# Fragmento de origen:
>>>>>

Sin embargo, subyace otro aspecto que no debe pasar inadvertido, como es el título competencial sobre el que se sustenta la intervención normativa. ¿Se trata verdaderamente de una competencia estatal o es un terreno de actuación autonómica?

La preocupación de la ciudadanía que aguarda esta medida puede quedar lejos de la identificación del ente público encargado de proporcionar la prestación. Pero, en un Estado de derecho y autonómico, tan importante como el cómo, es el qué y, en este caso, además, el quién.

El contexto de políticas públicas

En mayor o menor medida, todas las comunidades tienen distintos tipos de previsiones, coberturas y cuantías. Aunque la renta de garantía de ingresos (2008), heredera del ingreso mínimo familiar (1989), del País Vasco, y la renta garantizada (2016) de Navarra, tienen la particularidad de que fueron las pioneras.

En síntesis, se trata de una cobertura económica a personas en situación de exclusión social grave, que, agotados los demás mecanismos frente al desempleo, actúa como última red de seguridad que depara el sistema de protección social ante la indigencia. Viene a dar forma, además, al principio de Estado social, al materializar condiciones para que la libertad e igualdad de los individuos sean “reales y efectivas” y “remover los obstáculos que impidan o dificulten su plenitud”, como proclama el artículo 9.2 de la Constitución.

Con bastantes similitudes e inspiración en ellas ha nacido el IMV, de percepción mensual, vinculado a una situación de necesidad denominada “vulnerabilidad económica”, y planteado como un mínimo común denominador en todo el territorio estatal, que complementará a cuanto ya existe, y que puede ser mejorado con otras rentas autonómicas.

Este era un tema muy debatido, pero que ha quedado meridianamente claro en el texto del decreto-ley (pendiente de publicación en el BOE). De acuerdo con los artículos 7.1.c y 8.2 del mismo, ni se exige como requisito para obtener el IMV que los beneficiarios deban haber solicitado “los salarios sociales, rentas mínimas de inserción o ayudas análogas de asistencia social concedidas por las comunidades autónomas”, ni estos se computan en las rentas de la persona o unidad de convivencia para determinar la situación de vulnerabilidad económica.

Lo anterior significa, por un lado, que, junto con el común denominador del IMV, los beneficiarios podrán percibir rentas aprobadas por las comunidades autónomas, habiendo igualdad en todo el territorio del Estado en cuanto al mínimo percibido, pero no en cuanto a la cuantía final de ayuda para reparar la situación de pobreza. Por otro lado, y por ello mismo, ha quedado a salvo la competencia de las comunidades autónomas en materia de asistencia social.

¿Una competencia estatal o autonómica?

La asignación de competencias por la Constitución tiene un sendero difuso en materia de protección social. De un lado, el artículo 148.1.20 posibilita la asistencia social como competencia de las comunidades autónomas; de otro, el artículo 149.1.17 establece como competencia exclusiva del Estado “la legislación básica y de régimen económico de la seguridad social”.

<<<<<

# Datos de posición de palabras y elementos:
>>>>>

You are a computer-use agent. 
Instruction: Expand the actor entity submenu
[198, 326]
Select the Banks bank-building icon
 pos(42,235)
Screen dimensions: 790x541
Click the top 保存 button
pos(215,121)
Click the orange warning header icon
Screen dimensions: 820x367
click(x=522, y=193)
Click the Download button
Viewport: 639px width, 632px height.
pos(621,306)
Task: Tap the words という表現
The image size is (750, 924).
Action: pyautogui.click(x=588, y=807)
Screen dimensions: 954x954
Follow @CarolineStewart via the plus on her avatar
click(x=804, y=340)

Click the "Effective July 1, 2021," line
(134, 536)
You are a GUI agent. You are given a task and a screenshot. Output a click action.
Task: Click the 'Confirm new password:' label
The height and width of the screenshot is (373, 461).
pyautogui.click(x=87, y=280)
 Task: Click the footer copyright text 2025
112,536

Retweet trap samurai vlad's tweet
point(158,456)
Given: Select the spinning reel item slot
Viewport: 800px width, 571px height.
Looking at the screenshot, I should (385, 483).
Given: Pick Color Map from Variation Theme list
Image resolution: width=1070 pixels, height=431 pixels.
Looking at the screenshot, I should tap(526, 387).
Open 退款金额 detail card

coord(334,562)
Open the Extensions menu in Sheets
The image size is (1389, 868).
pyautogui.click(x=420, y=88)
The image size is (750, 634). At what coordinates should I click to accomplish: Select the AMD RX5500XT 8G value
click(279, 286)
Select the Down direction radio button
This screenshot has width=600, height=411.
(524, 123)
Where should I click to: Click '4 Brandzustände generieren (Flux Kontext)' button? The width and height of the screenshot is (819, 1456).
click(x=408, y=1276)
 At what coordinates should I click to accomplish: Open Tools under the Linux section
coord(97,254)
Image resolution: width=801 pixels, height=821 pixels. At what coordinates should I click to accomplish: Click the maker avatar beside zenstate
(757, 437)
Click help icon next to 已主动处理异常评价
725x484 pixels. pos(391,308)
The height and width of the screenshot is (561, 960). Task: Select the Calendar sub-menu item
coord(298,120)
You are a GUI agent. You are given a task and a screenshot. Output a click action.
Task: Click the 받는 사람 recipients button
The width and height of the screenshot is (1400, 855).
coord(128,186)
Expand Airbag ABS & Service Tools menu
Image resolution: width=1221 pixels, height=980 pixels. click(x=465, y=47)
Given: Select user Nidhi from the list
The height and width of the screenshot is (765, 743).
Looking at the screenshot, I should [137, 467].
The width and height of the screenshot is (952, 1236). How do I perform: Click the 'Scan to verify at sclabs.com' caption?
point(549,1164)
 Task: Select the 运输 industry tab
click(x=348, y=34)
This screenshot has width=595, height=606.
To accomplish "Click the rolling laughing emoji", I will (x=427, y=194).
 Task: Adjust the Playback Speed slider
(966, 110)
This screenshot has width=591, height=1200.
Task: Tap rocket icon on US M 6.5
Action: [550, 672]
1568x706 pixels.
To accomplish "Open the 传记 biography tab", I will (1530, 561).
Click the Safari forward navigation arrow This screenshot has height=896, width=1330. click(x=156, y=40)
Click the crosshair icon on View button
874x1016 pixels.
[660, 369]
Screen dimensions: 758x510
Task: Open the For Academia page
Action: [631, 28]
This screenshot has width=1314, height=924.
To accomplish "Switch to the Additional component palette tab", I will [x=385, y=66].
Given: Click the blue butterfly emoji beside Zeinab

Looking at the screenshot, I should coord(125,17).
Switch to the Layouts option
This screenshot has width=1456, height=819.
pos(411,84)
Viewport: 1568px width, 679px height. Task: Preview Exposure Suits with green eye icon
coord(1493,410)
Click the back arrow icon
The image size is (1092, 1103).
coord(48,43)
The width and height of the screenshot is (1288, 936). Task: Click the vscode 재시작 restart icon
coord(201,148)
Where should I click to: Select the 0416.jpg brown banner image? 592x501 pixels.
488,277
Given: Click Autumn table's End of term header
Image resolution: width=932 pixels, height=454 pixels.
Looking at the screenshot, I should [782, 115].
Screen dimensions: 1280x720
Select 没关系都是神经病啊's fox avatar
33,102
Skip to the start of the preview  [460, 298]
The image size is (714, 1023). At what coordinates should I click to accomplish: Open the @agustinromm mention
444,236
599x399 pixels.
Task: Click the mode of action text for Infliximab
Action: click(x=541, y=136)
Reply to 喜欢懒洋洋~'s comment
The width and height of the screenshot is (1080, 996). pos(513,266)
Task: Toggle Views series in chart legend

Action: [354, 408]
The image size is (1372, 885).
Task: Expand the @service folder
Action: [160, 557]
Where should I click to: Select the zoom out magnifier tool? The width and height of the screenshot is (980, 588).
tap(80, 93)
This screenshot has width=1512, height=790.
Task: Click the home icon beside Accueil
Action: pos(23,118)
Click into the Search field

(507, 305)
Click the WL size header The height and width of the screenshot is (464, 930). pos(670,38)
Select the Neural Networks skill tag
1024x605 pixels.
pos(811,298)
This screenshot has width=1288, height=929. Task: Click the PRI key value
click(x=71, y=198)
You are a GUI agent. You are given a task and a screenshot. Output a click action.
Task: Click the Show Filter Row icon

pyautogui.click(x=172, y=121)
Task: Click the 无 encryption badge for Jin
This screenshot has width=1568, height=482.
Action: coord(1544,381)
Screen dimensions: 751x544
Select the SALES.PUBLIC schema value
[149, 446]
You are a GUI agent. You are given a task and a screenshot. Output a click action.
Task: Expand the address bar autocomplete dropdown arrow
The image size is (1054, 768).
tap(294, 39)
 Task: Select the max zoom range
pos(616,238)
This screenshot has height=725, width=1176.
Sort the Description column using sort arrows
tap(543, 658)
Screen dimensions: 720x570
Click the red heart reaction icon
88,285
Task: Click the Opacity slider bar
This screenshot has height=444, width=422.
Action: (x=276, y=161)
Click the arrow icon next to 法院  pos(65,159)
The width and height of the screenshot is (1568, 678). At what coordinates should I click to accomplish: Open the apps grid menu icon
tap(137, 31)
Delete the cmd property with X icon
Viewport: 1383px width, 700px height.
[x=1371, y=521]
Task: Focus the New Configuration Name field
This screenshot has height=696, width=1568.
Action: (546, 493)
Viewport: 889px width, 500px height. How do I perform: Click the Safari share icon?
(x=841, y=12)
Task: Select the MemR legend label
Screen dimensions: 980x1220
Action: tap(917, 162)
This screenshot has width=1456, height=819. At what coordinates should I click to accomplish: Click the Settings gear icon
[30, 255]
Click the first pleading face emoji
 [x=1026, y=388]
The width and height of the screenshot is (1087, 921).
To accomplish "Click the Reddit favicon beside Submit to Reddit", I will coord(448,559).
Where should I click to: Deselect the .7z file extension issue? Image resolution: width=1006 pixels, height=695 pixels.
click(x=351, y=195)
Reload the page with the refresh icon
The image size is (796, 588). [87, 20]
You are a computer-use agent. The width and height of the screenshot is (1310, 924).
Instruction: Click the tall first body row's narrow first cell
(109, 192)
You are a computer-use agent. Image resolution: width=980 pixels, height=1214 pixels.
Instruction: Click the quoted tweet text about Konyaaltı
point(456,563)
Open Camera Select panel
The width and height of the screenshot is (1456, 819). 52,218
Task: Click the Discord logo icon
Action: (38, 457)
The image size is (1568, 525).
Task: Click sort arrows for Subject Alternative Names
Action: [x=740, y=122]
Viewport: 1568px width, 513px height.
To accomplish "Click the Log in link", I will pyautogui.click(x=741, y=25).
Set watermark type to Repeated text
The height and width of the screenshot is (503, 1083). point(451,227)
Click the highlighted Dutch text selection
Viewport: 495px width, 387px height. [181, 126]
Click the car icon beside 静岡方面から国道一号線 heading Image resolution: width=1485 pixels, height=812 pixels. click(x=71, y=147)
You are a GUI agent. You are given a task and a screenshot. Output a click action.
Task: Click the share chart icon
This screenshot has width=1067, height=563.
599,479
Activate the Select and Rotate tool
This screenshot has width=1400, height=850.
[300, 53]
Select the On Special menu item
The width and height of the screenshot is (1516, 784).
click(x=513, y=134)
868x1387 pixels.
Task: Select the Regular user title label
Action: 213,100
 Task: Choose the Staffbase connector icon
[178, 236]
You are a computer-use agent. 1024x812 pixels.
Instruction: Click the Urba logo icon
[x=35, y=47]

<<<<<

# Tareas a resolver:
A – Transcribe del fragmento sobre el IMV el pasaje comprendido entre "En síntesis, se" y "otras rentas autonómicas.", ambos incluidos.
B – Según el fragmento sobre el IMV, ¿qué artículo de la Constitución fija como competencia exclusiva del Estado la legislación básica y de régimen económico de la seguridad social?

# Respuestas:
A –
En síntesis, se trata de una cobertura económica a personas en situación de exclusión social grave, que, agotados los demás mecanismos frente al desempleo, actúa como última red de seguridad que depara el sistema de protección social ante la indigencia. Viene a dar forma, además, al principio de Estado social, al materializar condiciones para que la libertad e igualdad de los individuos sean “reales y efectivas” y “remover los obstáculos que impidan o dificulten su plenitud”, como proclama el artículo 9.2 de la Constitución.

Con bastantes similitudes e inspiración en ellas ha nacido el IMV, de percepción mensual, vinculado a una situación de necesidad denominada “vulnerabilidad económica”, y planteado como un mínimo común denominador en todo el territorio estatal, que complementará a cuanto ya existe, y que puede ser mejorado con otras rentas autonómicas.

B – El artículo 149.1.17.